Нет, когда мы говорим, что «Всё плохо», мы восстанавливаем норму в своей вере, в своем знании о Церкви и мире. Восстанавливаем не как утопию, в которую можно вернуться, и не как прекрасное будущее, которое можно построить, а как порядок в вере и в душе.

Что делают два инструмента?

Итак, что совершают эти два инструмента: «Всё плохо» и «Ничего нельзя поделать»?

1) Мы ясно видим, как и когда можно действовать. Видим, что и почему по-настоящему хорошо в нашем мире. На черном фоне проблески света становятся виднее.

2) Мы понимаем, в каком мире, в какой России и в какой Церкви мы живем.

3) Мы понимаем, что христианин сегодня живет не в мире бесконечных возможностей. Христианин не ходит по райскому саду, где от каждого древа можно есть. Напротив, ему велено вкушать от одного только Древа Жизни, а плоды всех других деревьев для него отравлены.

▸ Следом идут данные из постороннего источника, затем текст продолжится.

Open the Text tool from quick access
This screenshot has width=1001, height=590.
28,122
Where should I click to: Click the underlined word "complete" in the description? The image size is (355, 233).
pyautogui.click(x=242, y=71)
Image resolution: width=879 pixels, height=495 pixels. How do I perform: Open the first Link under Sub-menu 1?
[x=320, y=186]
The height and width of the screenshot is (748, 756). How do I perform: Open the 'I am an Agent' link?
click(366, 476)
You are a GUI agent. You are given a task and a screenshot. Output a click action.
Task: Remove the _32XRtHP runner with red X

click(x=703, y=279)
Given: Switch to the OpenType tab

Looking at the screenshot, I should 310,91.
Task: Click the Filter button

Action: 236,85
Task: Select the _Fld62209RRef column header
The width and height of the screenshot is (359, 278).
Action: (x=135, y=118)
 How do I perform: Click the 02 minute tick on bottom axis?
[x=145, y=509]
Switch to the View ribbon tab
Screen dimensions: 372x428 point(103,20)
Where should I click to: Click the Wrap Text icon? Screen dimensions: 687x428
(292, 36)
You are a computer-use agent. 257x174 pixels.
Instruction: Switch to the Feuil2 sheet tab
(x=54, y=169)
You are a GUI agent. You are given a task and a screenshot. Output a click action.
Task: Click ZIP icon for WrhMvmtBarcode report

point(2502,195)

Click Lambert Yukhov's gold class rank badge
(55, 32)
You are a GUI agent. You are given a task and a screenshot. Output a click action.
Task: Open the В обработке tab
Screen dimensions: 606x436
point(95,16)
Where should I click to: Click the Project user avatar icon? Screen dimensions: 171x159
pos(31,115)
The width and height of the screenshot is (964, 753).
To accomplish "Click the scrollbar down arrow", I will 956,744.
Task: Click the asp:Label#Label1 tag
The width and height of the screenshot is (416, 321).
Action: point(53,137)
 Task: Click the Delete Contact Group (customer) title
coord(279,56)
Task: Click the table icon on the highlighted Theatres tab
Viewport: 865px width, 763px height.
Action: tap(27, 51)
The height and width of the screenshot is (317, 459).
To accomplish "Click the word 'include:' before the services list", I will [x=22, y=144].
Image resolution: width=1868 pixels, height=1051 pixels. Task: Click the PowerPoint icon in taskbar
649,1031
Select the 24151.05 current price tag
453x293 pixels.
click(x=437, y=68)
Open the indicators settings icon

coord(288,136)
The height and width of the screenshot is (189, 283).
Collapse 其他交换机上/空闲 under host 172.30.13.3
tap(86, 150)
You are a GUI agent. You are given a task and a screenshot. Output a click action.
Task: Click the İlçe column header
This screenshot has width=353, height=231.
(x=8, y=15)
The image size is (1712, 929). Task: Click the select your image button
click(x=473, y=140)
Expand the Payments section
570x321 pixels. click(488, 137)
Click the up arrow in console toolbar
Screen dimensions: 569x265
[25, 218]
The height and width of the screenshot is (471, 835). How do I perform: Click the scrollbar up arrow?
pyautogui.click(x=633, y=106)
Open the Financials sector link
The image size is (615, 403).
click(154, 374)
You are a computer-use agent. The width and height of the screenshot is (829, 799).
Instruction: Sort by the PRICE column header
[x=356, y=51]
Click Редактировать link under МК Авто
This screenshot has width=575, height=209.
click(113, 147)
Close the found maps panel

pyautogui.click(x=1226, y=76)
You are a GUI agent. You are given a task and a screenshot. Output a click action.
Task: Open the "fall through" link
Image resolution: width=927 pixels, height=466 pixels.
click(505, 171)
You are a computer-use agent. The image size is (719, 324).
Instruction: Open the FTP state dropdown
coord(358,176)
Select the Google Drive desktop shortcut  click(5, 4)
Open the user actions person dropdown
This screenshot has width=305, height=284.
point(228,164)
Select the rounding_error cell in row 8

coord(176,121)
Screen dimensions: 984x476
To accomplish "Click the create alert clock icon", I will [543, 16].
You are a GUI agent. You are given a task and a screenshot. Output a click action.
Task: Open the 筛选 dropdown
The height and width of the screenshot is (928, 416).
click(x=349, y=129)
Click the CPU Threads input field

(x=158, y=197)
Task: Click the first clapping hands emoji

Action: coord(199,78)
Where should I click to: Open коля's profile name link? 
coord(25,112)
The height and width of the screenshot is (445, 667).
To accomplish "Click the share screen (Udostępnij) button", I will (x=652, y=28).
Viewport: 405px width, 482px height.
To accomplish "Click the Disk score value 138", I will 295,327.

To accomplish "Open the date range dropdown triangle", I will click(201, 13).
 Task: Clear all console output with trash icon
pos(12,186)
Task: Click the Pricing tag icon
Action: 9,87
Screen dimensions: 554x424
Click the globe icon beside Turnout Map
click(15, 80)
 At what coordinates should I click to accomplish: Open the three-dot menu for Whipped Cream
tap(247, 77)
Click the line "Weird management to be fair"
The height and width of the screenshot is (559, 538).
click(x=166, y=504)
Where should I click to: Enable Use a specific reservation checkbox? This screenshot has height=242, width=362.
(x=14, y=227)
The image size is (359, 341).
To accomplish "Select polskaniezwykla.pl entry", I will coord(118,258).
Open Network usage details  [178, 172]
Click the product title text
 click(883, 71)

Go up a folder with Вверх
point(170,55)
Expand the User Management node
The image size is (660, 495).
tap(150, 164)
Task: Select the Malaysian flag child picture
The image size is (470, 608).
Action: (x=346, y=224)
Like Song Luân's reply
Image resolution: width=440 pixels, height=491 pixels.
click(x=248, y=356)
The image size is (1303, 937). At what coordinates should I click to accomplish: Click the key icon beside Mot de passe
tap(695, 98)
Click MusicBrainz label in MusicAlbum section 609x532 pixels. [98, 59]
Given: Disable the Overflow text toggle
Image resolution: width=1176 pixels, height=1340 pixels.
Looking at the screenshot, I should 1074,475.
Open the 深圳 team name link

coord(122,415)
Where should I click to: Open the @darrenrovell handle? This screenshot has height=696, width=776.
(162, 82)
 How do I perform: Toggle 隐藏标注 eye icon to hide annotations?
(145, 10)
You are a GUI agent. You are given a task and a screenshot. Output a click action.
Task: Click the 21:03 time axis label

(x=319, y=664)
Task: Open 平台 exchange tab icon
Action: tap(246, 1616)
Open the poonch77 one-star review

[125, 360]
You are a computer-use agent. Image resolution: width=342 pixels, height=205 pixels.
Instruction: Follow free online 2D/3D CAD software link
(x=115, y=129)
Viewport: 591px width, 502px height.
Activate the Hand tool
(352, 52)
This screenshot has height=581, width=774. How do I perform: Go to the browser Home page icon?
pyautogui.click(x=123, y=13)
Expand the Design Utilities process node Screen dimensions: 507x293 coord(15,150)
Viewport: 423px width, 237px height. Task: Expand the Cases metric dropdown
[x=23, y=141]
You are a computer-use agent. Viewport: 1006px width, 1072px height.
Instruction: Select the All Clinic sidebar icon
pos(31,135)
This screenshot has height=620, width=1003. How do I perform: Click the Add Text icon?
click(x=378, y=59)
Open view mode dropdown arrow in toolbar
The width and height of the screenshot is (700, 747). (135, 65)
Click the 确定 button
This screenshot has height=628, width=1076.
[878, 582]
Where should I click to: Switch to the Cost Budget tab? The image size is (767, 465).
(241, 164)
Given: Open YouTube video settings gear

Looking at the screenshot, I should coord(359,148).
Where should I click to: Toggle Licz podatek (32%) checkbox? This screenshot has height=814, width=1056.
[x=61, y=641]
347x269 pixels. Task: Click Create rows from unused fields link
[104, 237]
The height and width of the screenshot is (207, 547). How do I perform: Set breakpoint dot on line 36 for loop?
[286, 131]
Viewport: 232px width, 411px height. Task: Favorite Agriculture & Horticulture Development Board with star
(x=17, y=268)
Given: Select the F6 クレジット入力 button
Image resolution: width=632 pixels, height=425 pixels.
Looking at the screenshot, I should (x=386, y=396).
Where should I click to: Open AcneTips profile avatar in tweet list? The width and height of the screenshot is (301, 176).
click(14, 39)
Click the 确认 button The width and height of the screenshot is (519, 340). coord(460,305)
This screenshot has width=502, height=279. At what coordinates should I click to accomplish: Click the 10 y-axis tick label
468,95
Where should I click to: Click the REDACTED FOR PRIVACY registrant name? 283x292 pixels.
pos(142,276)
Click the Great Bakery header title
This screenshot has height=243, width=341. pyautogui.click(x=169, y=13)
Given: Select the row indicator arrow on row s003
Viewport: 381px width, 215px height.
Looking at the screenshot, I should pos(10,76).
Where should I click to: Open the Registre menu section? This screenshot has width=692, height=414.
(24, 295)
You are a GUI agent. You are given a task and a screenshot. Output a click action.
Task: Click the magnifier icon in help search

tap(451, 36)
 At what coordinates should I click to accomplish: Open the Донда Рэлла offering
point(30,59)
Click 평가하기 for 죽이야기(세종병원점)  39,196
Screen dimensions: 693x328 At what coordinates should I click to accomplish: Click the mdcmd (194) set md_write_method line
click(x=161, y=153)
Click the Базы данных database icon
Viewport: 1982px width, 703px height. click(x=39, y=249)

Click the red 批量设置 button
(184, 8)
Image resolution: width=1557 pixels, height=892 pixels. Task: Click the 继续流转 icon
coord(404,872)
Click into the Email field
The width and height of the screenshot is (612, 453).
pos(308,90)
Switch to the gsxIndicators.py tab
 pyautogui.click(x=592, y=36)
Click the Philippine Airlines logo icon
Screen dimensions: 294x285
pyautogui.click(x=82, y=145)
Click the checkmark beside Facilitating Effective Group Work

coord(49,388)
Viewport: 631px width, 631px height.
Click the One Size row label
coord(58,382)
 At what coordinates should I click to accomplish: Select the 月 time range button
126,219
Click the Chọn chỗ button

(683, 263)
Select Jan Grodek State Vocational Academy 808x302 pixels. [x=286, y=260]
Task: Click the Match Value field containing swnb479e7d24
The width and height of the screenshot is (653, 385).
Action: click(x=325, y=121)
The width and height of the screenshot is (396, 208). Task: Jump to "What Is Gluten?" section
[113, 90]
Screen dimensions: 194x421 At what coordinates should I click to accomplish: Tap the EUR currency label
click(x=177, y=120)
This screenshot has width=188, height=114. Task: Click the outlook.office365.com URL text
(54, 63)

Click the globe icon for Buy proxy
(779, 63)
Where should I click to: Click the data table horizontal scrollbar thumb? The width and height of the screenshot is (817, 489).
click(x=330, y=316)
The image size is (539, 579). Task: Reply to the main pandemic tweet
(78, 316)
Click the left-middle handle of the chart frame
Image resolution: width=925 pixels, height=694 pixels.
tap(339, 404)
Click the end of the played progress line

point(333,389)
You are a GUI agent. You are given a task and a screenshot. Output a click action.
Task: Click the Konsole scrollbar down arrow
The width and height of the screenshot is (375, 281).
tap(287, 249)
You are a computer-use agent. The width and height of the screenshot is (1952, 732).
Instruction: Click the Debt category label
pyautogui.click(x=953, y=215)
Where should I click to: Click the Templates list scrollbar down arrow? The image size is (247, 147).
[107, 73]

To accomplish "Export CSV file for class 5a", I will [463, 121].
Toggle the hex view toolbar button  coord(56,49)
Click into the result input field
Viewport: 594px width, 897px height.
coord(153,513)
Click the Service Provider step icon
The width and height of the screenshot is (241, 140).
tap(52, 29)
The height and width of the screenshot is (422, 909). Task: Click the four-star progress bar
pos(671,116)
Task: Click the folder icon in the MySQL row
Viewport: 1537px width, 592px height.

Нам открыто узенькое окно. Оно настолько узкое, что христианин может делать только то, чего он не может не делать. Здесь возможное — оно же и должное.

Мрачный взгляд оставляет просвет, освещает все светом истины, заимствованным у Христа. Потому что в Церкви действует Сам Господь.

Мы отметаем все, что искажает облик Церкви и возвращаемся к Ее основе. А до нее всегда рукой подать, потому в Церкви действует Христос. Он близок к каждому из нас в каждый момент истории.

Итак, мрачность антимодерниста ведет к радости от познания истины. Как говорит Откровение:

И я пошел к Ангелу, и сказал ему: дай мне книжку. Он сказал мне: возьми и съешь ее; она будет горька во чреве твоем, но в устах твоих будет сладка, как мед. И взял я книжку из руки Ангела, и съел ее; и она в устах моих была сладка, как мед; когда же съел ее, то горько стало во чреве моем (Откр. 10:9-10).